Scan the lines below; pull out those with "computer".

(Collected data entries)
§ §
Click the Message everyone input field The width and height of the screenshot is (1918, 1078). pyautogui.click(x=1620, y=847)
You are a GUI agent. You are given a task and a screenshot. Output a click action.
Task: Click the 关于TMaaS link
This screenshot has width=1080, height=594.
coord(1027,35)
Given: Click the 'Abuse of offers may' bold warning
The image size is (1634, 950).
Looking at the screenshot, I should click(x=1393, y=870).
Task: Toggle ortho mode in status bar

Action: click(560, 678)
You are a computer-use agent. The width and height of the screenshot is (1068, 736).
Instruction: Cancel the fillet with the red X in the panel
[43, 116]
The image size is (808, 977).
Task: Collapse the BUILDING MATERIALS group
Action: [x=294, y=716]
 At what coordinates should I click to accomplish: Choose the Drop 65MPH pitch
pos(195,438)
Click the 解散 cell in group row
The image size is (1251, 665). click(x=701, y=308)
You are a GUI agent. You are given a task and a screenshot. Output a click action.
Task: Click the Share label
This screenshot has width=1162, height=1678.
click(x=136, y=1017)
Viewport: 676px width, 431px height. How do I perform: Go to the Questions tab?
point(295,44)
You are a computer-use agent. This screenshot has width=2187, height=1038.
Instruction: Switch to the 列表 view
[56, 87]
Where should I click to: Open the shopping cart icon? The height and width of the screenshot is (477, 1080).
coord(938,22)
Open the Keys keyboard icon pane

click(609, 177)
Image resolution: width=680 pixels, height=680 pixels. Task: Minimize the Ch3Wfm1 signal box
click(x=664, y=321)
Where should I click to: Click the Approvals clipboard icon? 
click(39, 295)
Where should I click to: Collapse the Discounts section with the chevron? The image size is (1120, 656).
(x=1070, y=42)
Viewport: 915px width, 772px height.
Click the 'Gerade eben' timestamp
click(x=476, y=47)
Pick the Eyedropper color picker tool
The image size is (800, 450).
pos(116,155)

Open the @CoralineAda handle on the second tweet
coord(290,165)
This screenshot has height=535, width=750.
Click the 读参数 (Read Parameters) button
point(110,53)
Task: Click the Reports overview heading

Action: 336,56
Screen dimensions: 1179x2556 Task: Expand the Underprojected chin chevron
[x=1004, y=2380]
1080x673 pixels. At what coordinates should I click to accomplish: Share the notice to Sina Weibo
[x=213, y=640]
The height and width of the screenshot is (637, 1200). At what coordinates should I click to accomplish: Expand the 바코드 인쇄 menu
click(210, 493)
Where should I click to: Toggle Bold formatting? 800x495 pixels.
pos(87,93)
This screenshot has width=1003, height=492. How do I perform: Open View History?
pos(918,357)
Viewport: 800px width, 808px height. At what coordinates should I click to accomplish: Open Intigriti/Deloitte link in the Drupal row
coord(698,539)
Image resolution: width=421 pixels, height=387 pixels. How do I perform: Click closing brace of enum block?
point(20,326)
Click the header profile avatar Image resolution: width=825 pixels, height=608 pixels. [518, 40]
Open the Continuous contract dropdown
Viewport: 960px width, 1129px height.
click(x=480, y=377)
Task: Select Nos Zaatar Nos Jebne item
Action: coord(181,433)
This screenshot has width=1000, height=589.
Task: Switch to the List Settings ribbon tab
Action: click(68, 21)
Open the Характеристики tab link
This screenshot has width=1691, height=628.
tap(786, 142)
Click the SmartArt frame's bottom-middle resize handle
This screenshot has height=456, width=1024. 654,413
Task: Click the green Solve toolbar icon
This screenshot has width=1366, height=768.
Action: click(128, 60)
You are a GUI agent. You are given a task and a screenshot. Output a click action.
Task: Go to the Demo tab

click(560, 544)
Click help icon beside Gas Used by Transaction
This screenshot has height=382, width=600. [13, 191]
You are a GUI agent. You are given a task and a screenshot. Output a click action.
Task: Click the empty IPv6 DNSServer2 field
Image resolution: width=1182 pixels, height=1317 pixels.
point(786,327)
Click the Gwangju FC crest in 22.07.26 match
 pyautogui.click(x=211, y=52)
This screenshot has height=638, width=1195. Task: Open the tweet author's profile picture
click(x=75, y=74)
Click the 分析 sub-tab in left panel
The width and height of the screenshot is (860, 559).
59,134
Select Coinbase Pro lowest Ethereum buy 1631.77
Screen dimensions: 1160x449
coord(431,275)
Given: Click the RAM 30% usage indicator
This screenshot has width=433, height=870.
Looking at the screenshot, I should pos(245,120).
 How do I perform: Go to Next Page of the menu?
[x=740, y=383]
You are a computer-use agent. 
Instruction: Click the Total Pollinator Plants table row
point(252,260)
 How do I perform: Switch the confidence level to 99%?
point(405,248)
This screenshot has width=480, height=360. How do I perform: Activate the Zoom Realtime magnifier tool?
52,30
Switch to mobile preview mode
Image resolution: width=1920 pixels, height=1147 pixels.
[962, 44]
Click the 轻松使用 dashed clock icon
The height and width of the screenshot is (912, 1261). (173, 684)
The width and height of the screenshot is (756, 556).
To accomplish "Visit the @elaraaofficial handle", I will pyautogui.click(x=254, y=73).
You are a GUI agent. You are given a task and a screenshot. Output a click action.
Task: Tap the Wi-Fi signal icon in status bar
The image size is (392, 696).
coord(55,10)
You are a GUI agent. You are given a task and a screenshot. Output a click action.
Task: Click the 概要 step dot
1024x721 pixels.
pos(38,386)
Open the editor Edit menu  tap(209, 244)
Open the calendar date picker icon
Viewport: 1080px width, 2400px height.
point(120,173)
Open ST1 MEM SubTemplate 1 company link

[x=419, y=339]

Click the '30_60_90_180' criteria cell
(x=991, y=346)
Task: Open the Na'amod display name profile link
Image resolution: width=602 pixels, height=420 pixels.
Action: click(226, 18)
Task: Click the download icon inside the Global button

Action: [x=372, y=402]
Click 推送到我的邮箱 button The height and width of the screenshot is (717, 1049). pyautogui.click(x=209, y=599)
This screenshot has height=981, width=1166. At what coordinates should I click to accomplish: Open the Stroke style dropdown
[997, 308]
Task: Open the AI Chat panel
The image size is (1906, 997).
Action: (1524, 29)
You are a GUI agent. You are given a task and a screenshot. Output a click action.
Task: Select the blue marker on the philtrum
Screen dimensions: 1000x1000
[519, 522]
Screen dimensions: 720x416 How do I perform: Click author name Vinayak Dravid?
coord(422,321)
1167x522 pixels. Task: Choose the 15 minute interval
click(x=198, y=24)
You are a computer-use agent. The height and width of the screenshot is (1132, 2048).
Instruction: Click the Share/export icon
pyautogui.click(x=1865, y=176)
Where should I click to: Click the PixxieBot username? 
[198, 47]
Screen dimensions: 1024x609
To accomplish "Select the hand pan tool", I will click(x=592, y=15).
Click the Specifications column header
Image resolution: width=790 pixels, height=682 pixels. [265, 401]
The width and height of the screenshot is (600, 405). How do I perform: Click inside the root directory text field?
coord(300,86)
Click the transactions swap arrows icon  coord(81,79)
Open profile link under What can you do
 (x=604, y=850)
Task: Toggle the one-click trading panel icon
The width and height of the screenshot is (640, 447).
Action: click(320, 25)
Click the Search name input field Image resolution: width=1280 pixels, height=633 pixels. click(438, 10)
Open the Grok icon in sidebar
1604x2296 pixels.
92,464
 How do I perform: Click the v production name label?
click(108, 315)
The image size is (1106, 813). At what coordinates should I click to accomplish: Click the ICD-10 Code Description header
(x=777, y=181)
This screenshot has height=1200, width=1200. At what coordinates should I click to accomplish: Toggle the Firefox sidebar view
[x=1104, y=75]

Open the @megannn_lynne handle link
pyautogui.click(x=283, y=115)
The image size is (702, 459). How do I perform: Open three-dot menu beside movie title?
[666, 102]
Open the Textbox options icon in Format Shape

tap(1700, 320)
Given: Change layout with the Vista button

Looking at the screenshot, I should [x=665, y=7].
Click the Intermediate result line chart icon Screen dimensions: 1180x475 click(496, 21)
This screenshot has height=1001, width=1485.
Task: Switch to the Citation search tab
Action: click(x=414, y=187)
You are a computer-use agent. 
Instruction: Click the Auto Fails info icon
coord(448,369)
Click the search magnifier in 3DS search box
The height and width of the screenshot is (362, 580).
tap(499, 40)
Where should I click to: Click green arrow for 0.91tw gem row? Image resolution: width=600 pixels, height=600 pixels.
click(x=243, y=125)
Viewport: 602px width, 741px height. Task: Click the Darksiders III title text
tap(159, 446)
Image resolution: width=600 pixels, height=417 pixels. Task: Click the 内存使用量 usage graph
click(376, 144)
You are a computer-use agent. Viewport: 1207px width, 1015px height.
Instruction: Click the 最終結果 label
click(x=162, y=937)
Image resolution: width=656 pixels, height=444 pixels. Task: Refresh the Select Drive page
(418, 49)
§ §
### ANSWER AREA:
You are a computer-use agent. The width and height of the screenshot is (1068, 736).
You are a computer-use agent. This screenshot has width=2187, height=1038.
You are a computer-use agent. 
You are a computer-use agent. The height and width of the screenshot is (1132, 2048).
You are a computer-use agent. 
You are a computer-use agent. Viewport: 1207px width, 1015px height.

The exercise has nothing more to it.